The transition period is a period of 18 months  (which can be extended by the Minister for a period, no longer than 12 months)  from commencement. During this period the directors and members of an existing private company must elect either to register as a DAC or to register (or be deemed to register) as a new-form LTD.
This is likely to commence on 1 June 2015.
A company may choose to register an existing private company by registering a new-form constitution that has been adopted in either of the following ways:
- by special resolution (75% majority) of the members ; or
- by resolution (more than 50%) of the directors .
The form of a new-form constitution that can be adopted by resolution of the directors is strictly limited by the Act. The directors may only make the minimum amendments to the company’s existing constitution that are required in order to make it conform with the prescribed contents set out in Section 19 of the Act.
For a further explanation of the process, please download entitled ‘Companies Act 2014: Preparing Private Companies for Transition’ to the right.
An existing private company may register as a DAC during the transition period in any of the following ways:
- voluntarily, by ordinary resolution; or
- compulsorily, either:
- on notice by a shareholder holding more than 25% of the total voting rights in the company;
- by reason of the company’s non-compliance with the limitation on offers of securities to the public; or
- pursuant to a court order on application by certain qualifying members or creditors.
A copy of the amending resolution together with a copy of the new memorandum and articles of association and a “statement of compliance” are required to be filed with the CRO, as well a Form N2. The memorandum and articles of association must remain unchanged, save for the alterations prescribed by law. If a DAC wishes to update its constitution to accommodate the new regime, it must do so in the ordinary way.
The suffix of the company will change from “limited” to “designated activity company” or “dac” (or their Irish language equivalents).
Where a company takes no action, the company will be deemed to have become a LTD on the expiry of the transition period. The physical form of the company’s constitutional documents (its former memorandum and articles of association) will be unchanged, but in their place it will be deemed to have a new-form constitution that complies with Section 19 of the Act. This means that its existing memorandum and articles of association will be interpreted as its constitution with the exception of the objects clause and any provision that prevents alteration of the articles. The CRO will issue a certificate of incorporation stating the company to be a LTD.
It should be noted that where no action is taken, the company may be deemed to have a corporate form and constitution that does not serve the company’s requirements. Certain members and creditors who would prefer to see the company re-registered as a DAC may also challenge the company’s LTD status in the courts claiming prejudice on the basis of the directors’ failure to act.

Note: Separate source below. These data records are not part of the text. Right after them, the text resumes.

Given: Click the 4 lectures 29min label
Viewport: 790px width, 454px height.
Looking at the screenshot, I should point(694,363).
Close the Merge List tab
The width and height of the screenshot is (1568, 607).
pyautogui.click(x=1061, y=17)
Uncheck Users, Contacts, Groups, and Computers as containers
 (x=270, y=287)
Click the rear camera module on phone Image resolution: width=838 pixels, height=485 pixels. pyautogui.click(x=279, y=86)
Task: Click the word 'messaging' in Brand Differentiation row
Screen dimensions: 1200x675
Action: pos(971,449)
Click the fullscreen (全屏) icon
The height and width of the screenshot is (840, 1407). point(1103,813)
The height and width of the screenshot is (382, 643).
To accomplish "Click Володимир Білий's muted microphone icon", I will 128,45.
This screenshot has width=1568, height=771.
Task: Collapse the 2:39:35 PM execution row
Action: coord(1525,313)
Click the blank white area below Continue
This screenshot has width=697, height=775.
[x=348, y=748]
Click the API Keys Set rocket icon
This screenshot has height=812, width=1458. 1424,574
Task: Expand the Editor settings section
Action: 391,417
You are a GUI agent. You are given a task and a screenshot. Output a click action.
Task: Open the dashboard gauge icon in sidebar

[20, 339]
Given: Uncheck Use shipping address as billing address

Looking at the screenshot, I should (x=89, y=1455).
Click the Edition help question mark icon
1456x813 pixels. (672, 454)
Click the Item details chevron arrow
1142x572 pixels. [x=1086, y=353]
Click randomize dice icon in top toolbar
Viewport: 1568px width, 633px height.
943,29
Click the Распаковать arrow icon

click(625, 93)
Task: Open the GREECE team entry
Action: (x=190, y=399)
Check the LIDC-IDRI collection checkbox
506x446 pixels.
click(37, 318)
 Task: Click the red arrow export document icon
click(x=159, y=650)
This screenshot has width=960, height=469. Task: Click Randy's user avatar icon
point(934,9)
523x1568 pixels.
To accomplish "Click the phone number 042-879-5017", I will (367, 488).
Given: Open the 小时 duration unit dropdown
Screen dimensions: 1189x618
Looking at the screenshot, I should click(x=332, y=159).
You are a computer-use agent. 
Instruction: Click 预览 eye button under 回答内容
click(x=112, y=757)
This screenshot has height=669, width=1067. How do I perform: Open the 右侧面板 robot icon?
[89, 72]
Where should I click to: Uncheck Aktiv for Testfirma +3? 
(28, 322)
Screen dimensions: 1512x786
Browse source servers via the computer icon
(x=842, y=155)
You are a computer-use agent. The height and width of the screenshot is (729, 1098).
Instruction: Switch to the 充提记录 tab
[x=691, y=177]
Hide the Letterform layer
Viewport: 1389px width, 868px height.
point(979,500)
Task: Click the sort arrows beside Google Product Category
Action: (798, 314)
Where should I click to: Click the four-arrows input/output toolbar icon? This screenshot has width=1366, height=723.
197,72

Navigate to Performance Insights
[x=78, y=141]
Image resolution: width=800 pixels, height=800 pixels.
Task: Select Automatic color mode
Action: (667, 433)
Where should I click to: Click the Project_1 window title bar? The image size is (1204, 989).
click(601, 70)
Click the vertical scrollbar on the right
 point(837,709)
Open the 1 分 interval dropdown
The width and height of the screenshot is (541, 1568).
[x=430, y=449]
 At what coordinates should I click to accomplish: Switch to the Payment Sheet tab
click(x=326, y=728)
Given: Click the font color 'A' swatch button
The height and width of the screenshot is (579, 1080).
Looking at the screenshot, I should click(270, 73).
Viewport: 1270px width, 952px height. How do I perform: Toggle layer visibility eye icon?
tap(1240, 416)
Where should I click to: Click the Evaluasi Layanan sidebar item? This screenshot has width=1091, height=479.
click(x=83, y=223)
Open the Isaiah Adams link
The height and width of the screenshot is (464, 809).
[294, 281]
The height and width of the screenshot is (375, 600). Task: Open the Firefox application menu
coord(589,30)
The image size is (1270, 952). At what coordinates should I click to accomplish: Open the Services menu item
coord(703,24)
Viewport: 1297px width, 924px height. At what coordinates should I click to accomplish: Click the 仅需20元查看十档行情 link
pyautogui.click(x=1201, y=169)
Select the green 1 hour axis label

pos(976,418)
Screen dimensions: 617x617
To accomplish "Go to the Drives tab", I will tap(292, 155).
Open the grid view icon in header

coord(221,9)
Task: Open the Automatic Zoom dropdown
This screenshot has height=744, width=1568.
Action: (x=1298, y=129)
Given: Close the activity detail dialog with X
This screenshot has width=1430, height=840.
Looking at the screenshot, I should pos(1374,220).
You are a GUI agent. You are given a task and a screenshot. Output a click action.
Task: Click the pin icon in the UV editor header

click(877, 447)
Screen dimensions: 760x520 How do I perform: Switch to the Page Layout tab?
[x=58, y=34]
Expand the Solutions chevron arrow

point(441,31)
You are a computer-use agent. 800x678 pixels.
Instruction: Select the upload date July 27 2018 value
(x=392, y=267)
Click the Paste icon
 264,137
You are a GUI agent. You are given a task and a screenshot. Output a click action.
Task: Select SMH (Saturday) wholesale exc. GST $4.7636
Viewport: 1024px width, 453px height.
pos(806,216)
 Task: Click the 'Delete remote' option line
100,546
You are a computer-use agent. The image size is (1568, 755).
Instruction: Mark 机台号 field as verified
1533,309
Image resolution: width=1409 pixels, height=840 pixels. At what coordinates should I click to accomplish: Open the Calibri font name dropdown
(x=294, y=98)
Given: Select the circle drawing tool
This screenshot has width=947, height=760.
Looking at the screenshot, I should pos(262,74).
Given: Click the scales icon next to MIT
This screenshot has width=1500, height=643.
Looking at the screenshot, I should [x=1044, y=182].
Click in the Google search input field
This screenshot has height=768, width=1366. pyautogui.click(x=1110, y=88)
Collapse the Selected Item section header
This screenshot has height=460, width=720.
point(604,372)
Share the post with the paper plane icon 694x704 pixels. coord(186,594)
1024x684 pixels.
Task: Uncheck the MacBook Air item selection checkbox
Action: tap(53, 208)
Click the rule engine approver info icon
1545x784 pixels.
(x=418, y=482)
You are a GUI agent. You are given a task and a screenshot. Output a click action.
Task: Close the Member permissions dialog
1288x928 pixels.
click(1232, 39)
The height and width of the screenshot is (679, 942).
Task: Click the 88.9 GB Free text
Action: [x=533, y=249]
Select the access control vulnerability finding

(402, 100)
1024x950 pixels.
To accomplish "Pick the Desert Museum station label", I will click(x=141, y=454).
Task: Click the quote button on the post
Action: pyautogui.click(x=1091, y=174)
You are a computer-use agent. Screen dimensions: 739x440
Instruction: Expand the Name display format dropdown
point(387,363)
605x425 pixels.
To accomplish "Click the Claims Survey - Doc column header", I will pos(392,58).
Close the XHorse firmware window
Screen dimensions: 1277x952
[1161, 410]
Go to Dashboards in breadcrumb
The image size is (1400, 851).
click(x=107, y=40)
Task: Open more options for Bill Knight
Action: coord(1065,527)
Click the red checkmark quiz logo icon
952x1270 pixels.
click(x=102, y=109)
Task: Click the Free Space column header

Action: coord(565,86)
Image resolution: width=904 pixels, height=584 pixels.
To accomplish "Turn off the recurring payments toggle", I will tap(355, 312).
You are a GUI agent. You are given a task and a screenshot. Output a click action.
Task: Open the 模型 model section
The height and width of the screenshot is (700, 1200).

If you are registering your company as a LTD, you will not have to make any changes in this respect – the suffix “Limited” or “Ltd.” will be unchanged.
If you are re-registering your company as a DAC, the company’s name will be altered by the substitution of “designated activity company” for “limited”. The directors must ensure that the new name is reflected in various ways, for example by:
- obtaining a new company seal;
- altering the company’s name as it appears on stationery, on its website and as painted or affixed at its registered office;
- ensuring that any registers of shares or debentures held by the company are written up to reflect the change;
- submitting amendments to any registers, such as property registers in other countries, such as registers of intellectual property; and
- amending share certificates.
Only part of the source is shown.